In the state of Utah, a temporary order can be issued with respect to many family law issues, including child support, alimony and parenting time, and it must be followed by all parties involved. This temporary order is usually used until a finalized decision by the judge can be made.
In general, one party files a motion for a temporary order with the petition for divorce. If parentage of the child has not been established when the petition for divorce was filed, the motion for a temporary order must be filed with a petition to establish parentage. Once the child’s parentage decree has been filed, the temporary order may be modified to include child support and establish a temporary parenting schedule so that both parties may continue to have a relationship with their child.

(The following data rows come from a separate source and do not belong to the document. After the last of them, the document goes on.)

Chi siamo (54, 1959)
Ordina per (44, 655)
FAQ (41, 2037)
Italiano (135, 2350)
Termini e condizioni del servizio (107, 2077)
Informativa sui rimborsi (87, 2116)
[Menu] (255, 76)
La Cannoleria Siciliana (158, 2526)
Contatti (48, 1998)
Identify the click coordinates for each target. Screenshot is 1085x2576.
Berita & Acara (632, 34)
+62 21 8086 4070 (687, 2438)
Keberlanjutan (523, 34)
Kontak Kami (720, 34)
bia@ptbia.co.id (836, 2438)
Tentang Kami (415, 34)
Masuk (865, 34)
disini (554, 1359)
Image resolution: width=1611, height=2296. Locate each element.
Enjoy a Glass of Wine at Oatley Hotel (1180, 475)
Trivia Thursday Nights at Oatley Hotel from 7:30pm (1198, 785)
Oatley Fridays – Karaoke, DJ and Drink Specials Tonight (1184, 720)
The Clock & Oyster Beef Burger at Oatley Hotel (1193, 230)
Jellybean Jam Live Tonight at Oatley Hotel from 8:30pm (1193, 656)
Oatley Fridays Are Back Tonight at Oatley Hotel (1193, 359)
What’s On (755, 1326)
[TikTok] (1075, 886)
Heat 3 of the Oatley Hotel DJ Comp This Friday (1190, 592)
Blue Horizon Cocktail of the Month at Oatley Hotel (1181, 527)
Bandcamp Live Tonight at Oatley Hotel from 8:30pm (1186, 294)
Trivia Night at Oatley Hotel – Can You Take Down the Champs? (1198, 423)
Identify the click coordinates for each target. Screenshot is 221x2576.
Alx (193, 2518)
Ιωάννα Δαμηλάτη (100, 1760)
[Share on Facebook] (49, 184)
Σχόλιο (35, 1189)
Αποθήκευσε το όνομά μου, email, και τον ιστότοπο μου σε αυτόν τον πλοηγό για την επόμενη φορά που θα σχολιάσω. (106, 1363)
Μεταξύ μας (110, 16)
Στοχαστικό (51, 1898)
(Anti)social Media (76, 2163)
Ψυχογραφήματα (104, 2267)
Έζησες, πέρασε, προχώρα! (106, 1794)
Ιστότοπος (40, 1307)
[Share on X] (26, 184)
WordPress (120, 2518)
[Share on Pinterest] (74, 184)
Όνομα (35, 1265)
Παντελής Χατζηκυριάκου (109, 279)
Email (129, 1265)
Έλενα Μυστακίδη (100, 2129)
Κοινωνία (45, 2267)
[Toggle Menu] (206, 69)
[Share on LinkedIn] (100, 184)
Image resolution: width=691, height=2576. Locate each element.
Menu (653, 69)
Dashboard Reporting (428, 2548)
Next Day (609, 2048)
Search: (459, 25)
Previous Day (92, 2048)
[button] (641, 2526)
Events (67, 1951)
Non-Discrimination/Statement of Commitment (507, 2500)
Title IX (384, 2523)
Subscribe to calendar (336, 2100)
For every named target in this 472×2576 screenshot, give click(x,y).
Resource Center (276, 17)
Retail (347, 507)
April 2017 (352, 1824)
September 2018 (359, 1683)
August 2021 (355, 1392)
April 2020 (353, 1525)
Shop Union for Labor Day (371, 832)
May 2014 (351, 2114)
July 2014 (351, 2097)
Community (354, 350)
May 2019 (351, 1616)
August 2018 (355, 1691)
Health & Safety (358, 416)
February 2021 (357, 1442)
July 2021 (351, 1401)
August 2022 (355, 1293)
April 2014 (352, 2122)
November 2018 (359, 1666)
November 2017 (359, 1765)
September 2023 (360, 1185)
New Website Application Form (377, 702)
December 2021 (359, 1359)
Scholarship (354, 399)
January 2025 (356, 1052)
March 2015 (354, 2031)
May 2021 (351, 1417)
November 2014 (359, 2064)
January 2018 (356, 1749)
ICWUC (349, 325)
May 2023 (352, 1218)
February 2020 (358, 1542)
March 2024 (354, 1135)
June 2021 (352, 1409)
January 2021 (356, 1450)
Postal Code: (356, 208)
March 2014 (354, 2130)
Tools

There are several other steps that must be finished before a motion for a temporary order can be finalized. For example, if the temporary order includes children, the parent must take a divorce orientation course before the temporary order may be issued. Additionally, the motion for the temporary order must include specific reasons on why the court should grant the request. A parenting plan, which determines how decisions regarding the child’s welfare will be handled, must also be included with the motion.
When a Utah parent is going through the divorce, the process can seem especially daunting due to the number of steps and documents required in order to seek a temporary order. Because each case is unique, parents should seek divorce advice. A family law attorney may assist a parent involved in a custody dispute by negotiating a visitation plan that is in the best interests of the child.